The race for the Democratic presidential nomination this year is generally cast as a contest between progressives and moderates. That’s accurate up to a point, but there’s much more to it than that. Peter Welch, Vermont’s sole congressman, suggested recently that whoever captures the Democratic nomination in 2020 would, if elected, be “the most progressive president in my lifetime.” We are not entirely sure about that, but it does reflect a fundamental shift in the party’s center of gravity.
With the New Hampshire primary only days away, we offer another way to view the race. It will take a little while to get there, though, so please bear with us.
In 1953, Isaiah Berlin, the eminent English philosopher and historian of ideas, published an influential essay on Leo Tolstoy titled The Hedgehog and the Fox. The title was drawn from a fragment of ancient Greek poetry: “The fox knows many things, but the hedgehog knows one big thing.” Taken figuratively, Berlin wrote, those words can yield insights into one of “the deepest differences which divide writers and thinkers, and, it may be, human beings in general.”
This distinction is between, on the one side, “those who relate everything to a single, central vision, one system … in terms of which they understand, think and feel,” and on the other, those whose thought moves on many levels, embracing the vast variety of human experiences for what they intrinsically are. At the risk of oversimplifying, the difference is between a unitary worldview and a pluralistic one. That was the lens through which Berlin brilliantly explored Tolstoy’s outlook.

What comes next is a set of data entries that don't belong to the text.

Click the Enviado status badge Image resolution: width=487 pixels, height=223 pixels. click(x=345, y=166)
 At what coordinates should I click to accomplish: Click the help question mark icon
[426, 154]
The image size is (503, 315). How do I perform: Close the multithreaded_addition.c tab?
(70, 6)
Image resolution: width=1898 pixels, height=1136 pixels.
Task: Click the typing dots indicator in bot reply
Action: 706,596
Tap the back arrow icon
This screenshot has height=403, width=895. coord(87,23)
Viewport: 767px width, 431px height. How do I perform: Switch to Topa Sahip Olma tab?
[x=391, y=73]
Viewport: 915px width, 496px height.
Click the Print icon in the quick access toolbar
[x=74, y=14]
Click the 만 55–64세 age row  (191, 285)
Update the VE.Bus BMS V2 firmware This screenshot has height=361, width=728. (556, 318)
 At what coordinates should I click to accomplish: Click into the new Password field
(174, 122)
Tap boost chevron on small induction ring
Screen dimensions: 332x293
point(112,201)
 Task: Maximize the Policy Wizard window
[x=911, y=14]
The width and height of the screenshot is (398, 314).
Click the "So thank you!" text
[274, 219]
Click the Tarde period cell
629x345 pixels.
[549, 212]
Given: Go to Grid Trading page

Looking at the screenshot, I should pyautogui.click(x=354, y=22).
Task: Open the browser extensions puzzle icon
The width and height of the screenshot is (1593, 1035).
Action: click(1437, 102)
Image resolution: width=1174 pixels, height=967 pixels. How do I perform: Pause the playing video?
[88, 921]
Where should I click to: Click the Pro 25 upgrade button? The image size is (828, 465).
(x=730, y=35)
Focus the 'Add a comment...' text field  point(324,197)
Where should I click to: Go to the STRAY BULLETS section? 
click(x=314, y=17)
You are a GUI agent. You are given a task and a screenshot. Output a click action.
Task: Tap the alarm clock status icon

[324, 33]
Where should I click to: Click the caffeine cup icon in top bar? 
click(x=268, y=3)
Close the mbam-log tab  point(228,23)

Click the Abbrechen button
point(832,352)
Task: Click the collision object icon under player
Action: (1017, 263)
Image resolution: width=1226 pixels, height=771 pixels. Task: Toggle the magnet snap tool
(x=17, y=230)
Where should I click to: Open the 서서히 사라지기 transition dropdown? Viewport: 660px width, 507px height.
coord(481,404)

Even though our business today is not with dead Russian writers but with live American politicians, Berlin’s insight may be usefully brought to bear on the Democratic field.
Bernie Sanders, Elizabeth Warren and perhaps Tom Steyer each have a unifying vision through which they view politics. It is one in which the country’s current difficulties can be largely traced to 40 years of unrestrained capitalism and globalization that have, with the aid of a fundamentally corrupt political system, concentrated immense wealth and power in the hands of a smaller and smaller slice of Americans, at the expense of the many. The remedy is, in Sanders’ formulation, a “political revolution” and in Warren’s, “big structural change.”
Joe Biden, Amy Klobuchar and Pete Buttigieg seem to hold a more pluralistic view of the world. They acknowledge but do not wholly embrace the economic critique of the origin of the nation’s problems. They see a need for spiritual renewal and civility, assign great value to personal relationships and would pursue a pragmatic, flexible approach to addressing America’s deep divisions. In our meeting with Buttigieg, for instance, he said that America is experiencing “a crisis of belonging” and that the remedy is as much about tone as it is about policy.
Which worldview does the time demand? Your answer may depend in part on whether your own outlook is that of the hedgehog or the fox, but also on how you view the specific circumstances of the 2020 race.
Age, experience and electability are much discussed but are wild cards in our view. The first depends on a roll of the dice in life’s genetic casino; the second on which kind of experiences turn out to be most relevant to running for the presidency and which to governing afterward; the third on trying to predict the preferences of millions of other people whom you do not, and never can, know.
Certainly Democrats all agree that the imperative is to defeat Donald Trump at all costs and if possible, to thoroughly repudiate his reign of moral error. But we are convinced that there will be no return to pre-Trump norms when the president leaves office. They are shattered beyond repair, not only by his odious behavior but also by the toxic brew of misinformation, disinformation and provocation boiling up on social media.
What’s more, the pre-Trump “normal” is what gave rise in the first place to the widespread disaffection that manifested itself in his election. It’s clear that many Americans have lost faith in the political institutions that, however imperfectly, served as the template for American democracy for more than 200 years.
For instance, what does the rule of law even mean in the age of mass incarceration of the poor and minorities; when big banks are not held to account for bringing the financial system to the brink of collapse while millions of homeowners are foreclosed on; at a time when rogue or ill-trained police officers kill and brutalize unarmed civilians with impunity? What does it signify in the age of Jeffrey Epstein and Harvey Weinstein; or when the fate of the planet is sacrificed to corporate avarice; or at a time when the makeup of the U.S. Supreme Court is determined solely by partisan passion?
Democracy lives through robust institutional restraints. When they falter, the country falters with them. To have a reasonable chance of righting the ship, the next president will be required to revitalize, or perhaps reinvent, those institutions to meet current conditions. Whether the single-mindedness of the hedgehog or the pluralism of the fox is best suited to that task, and others equally pressing — especially combating the mortal threat posed by climate change — is a question worth considering.
But whoever is asked to undertake this vital work as president will not succeed without mobilizing a powerful tide of support among ordinary Americans. They — you — must not only turn out to vote in large numbers but also stay engaged for the long haul in vindicating the Founders’ fighting faith in the promise of self-government.